» SOURCE DATA:
++++++++
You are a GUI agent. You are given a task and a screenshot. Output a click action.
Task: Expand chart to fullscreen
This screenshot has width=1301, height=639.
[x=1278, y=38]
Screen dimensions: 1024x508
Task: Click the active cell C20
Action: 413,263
++++++++
» WHAT YOU SHOULD DO: Retype the material in full, keeping each line exactly as it is.

» YOUR SOLUTION:
You are a GUI agent. You are given a task and a screenshot. Output a click action.
Task: Expand chart to fullscreen
This screenshot has width=1301, height=639.
[x=1278, y=38]
Screen dimensions: 1024x508
Task: Click the active cell C20
Action: 413,263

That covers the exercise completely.